Syria conflict: 'Dozens executed' in village
More than 40 people have been killed by government forces in a village in north-western Syria, activists say.
The Syrian Observatory for Human Rights and Violations Documentation Centre both listed the names of people they said were executed in al-Bayda, near the port of Baniyas, on Thursday.
An online video appears to show seven bodies in pools of blood. State media blamed the incident on "terrorists".
The main opposition group accused the government of a "large-scale massacre".
"It is time for the world to intervene and put an end to the grievous crimes of the Assad regime," the National Coalition said in a statement.
On Friday, the Syrian Observatory, a UK-based activist group that monitors human rights violations on both sides of the conflict via a network of contacts, said the army was bombarding Sunni areas in Baniyas.
In al-Bayda, at least 50 people had been "summarily executed, shot to death, stabbed or set on fire" on Thursday, it said.
The killings were carried out by government troops, supported by pro-government militiamen known as "shabiha", it added.

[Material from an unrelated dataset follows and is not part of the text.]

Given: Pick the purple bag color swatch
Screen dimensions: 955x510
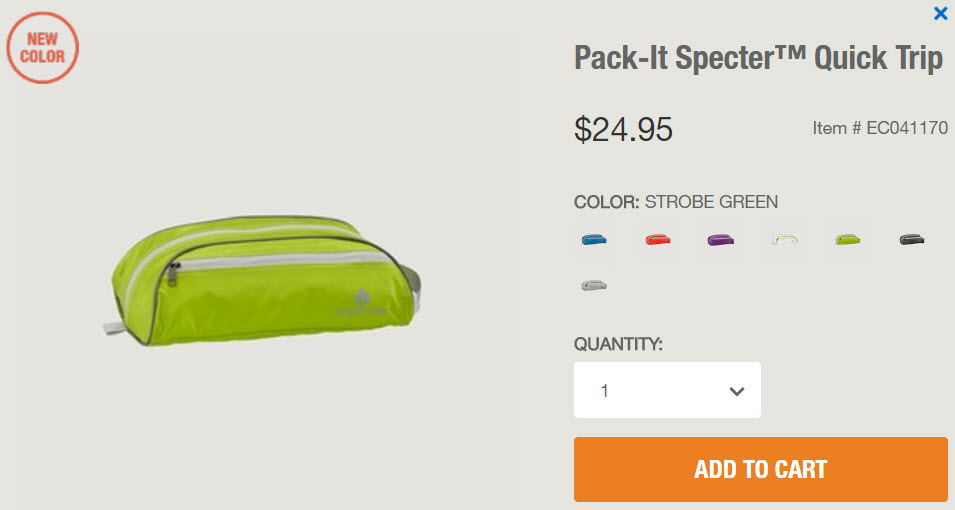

"Dozens of civilians from al-Bayda have gone missing, and we don't know whether they have been arrested, killed or fled," said the group's director, Rami Abdul Rahman.
"Many villagers have fled to Sunni districts in southern Baniyas, as there is no refuge for them in Alawite areas."
Mr Abdul Rahman said troops were still in al-Bayda on Friday, conducting house-to-house searches. Telephone and internet services to the village had been cut, he added, making it difficult to verify reports.
Syrian state media reported that "a number of terrorists" had been killed when government forces captured a cache of arms and ammunition in the area.
Al-Bayda is reportedly a predominantly Sunni Muslim village located in an area inhabited largely by members of President Bashar al-Assad's Alawite sect, a heterodox offshoot of Shia Islam.
The BBC's Jim Muir, who is neighbouring Lebanon, says the alleged incident highlights the sectarian nature of Syria's conflict, as the Alawite-dominated government struggles for survival against an uprising rooted in the majority Sunni community.
Our correspondent says another incident likely to fuel sectarian tensions has been reported on Facebook - the desecration of a shrine near Damascus for a revered figure among Shia, Hajar ibn Adi.
Meanwhile, on the outskirts of Damascus on Friday, state media reported that rebels fired two rockets at the international airport.
The report said the rockets damaged a commercial aircraft and set a fuel depot on fire before the blaze was brought under control.
On Thursday, President Barack Obama said the US would look at all options to end the conflict in Syria. US Defence Secretary, Chuck Hagel, said Washington was rethinking its opposition to arming the rebels.
Mr Obama said he would not rush into a decision, and wanted to ensure action did not make the situation in Syria more deadly or complex.
More than 70,000 people have died over the last two years in Syria, according to the UN. More than a million have fled the country, with millions more displaced internally.